Exercise
Please go through the records below and return every line holding the word "item".

Information

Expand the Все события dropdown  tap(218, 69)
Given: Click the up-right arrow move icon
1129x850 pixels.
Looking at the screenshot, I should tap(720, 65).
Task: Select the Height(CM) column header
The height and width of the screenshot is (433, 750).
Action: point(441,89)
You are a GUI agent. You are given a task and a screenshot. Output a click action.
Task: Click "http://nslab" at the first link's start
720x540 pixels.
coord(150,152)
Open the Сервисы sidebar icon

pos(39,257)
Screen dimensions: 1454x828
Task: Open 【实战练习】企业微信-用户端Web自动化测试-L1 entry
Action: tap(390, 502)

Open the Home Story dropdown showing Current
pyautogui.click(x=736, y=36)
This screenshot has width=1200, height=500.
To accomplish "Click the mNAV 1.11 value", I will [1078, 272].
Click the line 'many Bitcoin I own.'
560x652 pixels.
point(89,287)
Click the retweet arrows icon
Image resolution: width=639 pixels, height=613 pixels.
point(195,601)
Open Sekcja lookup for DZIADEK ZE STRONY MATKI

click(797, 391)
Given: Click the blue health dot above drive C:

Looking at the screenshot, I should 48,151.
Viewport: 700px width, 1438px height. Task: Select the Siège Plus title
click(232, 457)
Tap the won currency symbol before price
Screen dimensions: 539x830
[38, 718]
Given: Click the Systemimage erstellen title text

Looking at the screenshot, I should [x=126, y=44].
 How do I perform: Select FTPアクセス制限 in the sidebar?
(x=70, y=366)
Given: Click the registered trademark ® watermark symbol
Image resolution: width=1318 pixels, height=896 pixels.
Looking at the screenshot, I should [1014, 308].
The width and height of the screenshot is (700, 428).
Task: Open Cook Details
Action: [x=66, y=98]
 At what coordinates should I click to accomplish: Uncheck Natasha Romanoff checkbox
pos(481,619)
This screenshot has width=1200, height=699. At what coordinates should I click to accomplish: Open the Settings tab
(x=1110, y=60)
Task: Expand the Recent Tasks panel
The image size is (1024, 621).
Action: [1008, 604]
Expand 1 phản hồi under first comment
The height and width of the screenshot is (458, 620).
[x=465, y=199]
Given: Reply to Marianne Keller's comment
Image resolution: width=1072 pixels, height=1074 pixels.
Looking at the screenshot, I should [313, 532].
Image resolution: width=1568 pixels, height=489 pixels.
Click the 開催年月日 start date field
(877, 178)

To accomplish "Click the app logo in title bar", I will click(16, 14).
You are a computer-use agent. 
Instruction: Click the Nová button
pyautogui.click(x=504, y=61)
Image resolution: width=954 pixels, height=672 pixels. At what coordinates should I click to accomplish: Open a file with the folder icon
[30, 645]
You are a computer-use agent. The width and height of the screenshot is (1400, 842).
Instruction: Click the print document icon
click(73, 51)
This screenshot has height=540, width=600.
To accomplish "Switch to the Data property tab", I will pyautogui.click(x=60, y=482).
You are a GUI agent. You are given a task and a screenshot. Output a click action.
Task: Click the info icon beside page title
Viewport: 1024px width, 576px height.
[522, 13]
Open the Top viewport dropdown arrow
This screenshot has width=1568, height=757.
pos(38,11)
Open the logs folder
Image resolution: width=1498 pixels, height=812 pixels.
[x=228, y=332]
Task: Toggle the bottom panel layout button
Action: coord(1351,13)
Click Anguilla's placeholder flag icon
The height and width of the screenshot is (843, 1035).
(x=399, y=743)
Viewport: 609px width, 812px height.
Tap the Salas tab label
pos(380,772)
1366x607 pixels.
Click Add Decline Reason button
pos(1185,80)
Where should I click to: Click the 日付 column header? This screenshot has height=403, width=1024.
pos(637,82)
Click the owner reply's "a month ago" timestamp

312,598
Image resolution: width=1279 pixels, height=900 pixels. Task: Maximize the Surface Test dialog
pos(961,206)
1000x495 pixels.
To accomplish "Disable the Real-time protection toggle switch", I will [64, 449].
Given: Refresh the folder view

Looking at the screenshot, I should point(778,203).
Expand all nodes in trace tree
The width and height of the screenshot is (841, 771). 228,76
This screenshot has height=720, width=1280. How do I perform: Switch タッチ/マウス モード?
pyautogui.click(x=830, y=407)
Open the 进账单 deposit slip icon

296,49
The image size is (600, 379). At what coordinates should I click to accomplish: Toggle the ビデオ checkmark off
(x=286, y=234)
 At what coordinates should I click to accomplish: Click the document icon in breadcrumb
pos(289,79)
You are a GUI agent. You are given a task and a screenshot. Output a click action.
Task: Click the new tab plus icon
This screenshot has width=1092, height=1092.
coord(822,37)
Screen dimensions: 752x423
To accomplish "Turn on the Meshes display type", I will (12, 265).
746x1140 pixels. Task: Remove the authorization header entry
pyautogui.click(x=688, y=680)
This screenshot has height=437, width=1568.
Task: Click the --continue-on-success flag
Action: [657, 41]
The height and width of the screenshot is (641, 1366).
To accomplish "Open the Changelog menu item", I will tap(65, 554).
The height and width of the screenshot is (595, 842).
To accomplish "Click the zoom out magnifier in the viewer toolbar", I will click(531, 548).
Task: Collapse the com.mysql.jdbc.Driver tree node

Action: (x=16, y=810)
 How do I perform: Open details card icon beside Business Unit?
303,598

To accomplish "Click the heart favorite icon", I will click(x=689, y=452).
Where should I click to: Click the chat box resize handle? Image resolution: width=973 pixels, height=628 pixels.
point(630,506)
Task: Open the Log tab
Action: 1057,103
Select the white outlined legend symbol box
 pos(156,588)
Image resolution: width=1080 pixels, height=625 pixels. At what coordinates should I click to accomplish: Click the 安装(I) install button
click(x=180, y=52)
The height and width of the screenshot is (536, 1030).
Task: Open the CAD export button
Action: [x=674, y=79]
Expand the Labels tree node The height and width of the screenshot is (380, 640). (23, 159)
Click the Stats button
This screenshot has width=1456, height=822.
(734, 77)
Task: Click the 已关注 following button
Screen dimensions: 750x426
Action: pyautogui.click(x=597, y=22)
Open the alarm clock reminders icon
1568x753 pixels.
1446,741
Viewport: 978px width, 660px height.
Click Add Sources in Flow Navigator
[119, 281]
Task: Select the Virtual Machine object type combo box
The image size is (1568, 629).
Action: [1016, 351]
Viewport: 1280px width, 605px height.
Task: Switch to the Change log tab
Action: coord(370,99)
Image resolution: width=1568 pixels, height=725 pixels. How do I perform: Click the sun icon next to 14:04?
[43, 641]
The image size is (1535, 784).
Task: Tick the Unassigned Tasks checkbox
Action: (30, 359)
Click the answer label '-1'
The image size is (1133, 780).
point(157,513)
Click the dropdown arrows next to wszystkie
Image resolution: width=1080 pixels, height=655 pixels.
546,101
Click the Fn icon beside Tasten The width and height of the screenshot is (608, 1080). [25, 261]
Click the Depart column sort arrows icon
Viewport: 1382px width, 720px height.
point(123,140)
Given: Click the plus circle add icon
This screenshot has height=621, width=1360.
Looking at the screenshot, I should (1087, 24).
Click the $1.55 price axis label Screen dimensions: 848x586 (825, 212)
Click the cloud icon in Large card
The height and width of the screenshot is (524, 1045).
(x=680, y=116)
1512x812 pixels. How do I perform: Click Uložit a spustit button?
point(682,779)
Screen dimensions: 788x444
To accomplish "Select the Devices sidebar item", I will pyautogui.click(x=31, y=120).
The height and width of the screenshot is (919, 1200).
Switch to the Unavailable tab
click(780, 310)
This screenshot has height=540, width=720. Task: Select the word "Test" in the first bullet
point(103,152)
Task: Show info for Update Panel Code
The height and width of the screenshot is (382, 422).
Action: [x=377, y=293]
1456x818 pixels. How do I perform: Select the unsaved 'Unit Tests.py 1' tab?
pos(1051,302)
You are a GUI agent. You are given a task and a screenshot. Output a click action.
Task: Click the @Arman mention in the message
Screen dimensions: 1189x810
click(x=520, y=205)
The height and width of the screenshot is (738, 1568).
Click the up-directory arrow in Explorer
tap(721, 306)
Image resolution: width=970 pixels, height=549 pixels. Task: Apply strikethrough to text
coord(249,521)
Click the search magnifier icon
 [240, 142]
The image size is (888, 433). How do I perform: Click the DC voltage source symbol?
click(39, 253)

Answer to this exercise
To accomplish "Open the Changelog menu item", I will tap(65, 554).
To accomplish "Select the Devices sidebar item", I will pyautogui.click(x=31, y=120).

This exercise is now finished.